**Activity**
From the entries, copy every line that carries the string "navigation".

======== Data for review

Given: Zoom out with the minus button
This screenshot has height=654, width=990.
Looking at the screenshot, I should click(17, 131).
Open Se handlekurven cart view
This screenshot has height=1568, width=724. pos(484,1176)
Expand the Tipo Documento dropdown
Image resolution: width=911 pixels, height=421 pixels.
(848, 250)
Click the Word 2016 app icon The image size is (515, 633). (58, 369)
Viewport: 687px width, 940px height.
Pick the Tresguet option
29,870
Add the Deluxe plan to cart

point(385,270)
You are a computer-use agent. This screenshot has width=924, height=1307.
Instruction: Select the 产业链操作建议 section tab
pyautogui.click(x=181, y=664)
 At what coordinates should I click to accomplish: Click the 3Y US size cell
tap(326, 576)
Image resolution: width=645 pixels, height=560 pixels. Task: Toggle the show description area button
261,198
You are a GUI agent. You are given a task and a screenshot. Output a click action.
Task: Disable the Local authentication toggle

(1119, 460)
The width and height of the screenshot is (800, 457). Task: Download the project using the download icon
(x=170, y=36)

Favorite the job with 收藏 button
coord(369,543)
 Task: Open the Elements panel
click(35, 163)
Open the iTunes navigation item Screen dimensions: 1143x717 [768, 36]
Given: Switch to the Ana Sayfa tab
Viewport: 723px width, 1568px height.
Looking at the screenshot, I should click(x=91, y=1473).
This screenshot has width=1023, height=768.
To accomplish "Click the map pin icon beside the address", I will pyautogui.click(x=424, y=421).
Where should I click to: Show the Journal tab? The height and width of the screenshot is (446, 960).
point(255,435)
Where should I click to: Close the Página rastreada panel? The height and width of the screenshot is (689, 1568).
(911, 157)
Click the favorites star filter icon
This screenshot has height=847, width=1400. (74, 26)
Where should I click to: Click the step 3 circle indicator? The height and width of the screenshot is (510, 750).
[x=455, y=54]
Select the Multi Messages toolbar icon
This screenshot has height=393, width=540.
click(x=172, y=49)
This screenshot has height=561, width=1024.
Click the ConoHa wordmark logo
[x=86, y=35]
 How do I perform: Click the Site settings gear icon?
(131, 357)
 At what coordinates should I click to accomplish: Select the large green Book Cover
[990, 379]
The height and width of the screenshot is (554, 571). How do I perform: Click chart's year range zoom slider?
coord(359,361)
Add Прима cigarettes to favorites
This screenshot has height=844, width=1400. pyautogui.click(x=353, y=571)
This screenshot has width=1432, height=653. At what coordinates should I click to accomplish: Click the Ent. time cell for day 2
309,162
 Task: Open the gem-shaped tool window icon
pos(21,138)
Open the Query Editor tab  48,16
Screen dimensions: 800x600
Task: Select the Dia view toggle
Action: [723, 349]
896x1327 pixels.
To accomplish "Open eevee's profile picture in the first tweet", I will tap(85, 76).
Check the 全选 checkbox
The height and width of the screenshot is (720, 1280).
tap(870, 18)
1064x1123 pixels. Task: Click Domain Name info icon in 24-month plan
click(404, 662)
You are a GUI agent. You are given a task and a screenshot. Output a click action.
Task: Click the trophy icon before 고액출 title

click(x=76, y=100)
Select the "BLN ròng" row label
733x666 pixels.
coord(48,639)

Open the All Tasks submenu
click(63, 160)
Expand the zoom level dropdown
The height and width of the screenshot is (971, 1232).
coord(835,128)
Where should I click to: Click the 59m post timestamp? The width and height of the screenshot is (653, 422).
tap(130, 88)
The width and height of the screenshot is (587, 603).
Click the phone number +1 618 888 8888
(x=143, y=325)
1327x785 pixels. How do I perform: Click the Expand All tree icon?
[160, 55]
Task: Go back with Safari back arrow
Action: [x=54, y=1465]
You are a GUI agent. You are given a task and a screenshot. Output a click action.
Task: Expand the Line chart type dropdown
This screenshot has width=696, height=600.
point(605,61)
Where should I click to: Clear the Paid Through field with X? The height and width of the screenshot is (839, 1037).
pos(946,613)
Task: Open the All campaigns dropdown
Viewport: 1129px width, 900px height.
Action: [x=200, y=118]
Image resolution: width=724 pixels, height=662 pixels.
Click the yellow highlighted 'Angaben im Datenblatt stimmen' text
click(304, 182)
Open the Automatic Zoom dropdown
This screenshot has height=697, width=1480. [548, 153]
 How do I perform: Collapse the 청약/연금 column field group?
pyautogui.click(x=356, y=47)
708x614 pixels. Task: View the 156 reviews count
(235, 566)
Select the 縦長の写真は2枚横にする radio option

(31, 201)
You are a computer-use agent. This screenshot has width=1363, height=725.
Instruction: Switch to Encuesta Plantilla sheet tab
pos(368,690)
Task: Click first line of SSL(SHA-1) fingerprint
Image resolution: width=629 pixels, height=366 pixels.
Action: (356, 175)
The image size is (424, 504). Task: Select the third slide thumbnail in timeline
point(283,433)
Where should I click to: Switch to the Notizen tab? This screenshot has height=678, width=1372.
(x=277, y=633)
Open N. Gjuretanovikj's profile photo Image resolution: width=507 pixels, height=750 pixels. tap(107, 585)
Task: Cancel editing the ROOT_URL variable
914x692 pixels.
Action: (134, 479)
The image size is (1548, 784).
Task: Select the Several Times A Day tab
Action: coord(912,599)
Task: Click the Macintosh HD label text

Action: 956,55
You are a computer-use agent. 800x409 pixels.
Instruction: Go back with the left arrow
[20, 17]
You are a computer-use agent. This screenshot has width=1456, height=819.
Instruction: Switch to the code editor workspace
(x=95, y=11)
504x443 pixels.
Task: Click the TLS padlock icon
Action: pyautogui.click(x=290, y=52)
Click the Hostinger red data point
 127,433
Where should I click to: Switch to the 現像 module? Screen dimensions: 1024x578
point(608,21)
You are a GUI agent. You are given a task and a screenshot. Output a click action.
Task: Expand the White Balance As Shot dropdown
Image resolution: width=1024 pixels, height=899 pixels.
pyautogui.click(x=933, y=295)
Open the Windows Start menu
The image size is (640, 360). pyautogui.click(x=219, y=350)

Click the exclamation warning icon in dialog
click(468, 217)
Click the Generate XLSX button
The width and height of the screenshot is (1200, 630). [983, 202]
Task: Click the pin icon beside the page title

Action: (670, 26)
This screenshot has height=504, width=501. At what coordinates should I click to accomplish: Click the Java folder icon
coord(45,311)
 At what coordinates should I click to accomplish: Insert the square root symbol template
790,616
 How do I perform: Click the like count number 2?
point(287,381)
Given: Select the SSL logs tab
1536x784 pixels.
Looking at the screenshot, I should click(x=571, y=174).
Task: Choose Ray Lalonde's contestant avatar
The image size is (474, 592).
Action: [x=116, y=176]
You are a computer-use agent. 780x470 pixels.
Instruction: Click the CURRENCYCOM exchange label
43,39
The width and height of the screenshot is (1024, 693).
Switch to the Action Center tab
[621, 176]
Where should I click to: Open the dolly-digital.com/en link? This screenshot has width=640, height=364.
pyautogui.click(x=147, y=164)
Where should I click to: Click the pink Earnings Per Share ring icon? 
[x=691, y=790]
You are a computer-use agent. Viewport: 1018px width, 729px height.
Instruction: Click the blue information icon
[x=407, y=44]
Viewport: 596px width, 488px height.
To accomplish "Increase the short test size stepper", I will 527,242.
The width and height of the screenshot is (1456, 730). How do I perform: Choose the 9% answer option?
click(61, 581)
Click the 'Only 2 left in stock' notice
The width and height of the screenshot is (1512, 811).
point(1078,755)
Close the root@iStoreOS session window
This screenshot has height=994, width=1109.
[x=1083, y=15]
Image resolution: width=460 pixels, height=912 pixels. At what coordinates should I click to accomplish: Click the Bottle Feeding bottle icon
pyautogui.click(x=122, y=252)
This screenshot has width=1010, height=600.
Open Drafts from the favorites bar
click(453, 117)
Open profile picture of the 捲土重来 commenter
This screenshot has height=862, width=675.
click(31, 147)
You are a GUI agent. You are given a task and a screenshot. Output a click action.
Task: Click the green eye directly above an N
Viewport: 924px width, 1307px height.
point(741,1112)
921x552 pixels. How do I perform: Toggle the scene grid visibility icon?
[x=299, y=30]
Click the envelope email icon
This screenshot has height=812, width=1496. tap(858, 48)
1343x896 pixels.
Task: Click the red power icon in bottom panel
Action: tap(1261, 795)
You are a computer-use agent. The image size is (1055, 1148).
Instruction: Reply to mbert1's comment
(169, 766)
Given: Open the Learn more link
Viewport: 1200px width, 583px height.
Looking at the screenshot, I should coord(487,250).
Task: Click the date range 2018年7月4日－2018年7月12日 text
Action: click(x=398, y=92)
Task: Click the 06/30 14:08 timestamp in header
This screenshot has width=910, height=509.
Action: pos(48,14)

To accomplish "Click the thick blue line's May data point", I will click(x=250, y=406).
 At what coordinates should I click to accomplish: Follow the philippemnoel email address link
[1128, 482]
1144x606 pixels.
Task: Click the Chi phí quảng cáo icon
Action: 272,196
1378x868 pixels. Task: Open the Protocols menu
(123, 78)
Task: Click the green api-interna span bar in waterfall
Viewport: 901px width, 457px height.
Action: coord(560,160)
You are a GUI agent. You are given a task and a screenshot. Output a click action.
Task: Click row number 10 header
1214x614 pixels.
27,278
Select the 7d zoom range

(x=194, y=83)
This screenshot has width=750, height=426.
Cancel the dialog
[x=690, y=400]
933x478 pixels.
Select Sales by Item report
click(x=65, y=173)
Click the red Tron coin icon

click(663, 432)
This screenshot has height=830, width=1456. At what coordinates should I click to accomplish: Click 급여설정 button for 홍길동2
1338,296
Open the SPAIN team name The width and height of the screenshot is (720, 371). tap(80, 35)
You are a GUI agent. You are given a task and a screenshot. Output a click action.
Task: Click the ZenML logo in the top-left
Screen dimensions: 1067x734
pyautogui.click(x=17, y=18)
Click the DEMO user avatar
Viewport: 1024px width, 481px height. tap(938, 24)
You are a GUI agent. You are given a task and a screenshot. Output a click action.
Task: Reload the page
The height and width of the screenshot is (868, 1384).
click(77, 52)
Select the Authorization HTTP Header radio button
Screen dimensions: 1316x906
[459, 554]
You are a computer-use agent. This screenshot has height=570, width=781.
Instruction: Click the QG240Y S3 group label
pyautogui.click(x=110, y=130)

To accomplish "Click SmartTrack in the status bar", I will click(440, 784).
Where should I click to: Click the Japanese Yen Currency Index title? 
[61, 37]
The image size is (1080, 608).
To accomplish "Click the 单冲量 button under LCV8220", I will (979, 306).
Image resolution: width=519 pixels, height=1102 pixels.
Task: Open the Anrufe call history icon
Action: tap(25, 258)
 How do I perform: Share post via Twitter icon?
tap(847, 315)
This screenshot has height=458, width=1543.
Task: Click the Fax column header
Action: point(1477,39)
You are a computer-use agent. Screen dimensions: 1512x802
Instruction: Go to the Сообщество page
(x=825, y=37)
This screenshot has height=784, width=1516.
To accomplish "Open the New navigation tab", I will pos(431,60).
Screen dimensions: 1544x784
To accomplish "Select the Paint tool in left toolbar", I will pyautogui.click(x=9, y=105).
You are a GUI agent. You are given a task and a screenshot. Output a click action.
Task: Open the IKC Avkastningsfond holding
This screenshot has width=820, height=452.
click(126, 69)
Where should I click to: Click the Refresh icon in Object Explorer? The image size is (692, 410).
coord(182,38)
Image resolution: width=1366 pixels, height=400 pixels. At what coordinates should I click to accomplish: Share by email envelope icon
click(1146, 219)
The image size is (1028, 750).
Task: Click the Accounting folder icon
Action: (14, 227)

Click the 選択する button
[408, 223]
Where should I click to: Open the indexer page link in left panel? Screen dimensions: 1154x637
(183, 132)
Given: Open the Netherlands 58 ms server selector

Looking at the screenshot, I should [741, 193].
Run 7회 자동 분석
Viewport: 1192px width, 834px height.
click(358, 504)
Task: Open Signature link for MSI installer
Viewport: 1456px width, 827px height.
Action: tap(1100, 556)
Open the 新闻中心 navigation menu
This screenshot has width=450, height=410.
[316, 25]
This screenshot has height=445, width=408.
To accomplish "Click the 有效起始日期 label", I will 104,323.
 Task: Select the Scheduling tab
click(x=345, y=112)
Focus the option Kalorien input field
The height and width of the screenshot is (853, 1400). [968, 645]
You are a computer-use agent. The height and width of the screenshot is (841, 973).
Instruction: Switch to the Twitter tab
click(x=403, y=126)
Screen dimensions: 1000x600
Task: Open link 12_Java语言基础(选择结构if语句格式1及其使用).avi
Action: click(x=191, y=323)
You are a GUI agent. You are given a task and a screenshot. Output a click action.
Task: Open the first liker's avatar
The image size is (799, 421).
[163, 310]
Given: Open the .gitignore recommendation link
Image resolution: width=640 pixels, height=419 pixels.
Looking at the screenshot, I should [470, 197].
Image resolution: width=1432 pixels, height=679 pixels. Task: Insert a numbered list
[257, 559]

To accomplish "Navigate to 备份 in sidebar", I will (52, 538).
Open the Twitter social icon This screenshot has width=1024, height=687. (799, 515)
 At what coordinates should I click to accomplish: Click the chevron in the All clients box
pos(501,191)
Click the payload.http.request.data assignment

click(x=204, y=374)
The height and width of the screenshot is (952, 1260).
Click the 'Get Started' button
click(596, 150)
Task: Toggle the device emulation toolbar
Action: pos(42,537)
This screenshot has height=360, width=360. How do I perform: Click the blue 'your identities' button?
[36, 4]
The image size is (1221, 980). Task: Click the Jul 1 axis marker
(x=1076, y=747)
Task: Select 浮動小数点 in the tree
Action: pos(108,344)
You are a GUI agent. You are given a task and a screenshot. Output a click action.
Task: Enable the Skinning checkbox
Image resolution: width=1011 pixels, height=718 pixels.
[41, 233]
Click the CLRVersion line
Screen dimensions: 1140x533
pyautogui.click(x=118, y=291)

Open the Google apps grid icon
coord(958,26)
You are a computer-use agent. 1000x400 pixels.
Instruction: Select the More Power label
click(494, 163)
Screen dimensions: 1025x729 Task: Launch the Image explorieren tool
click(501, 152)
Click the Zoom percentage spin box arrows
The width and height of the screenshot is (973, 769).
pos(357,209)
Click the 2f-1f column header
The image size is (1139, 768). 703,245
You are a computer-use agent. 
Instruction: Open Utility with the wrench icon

================

**Response to this exercise**
Open the iTunes navigation item Screen dimensions: 1143x717 [768, 36]
To accomplish "Open the New navigation tab", I will pos(431,60).
Open the 新闻中心 navigation menu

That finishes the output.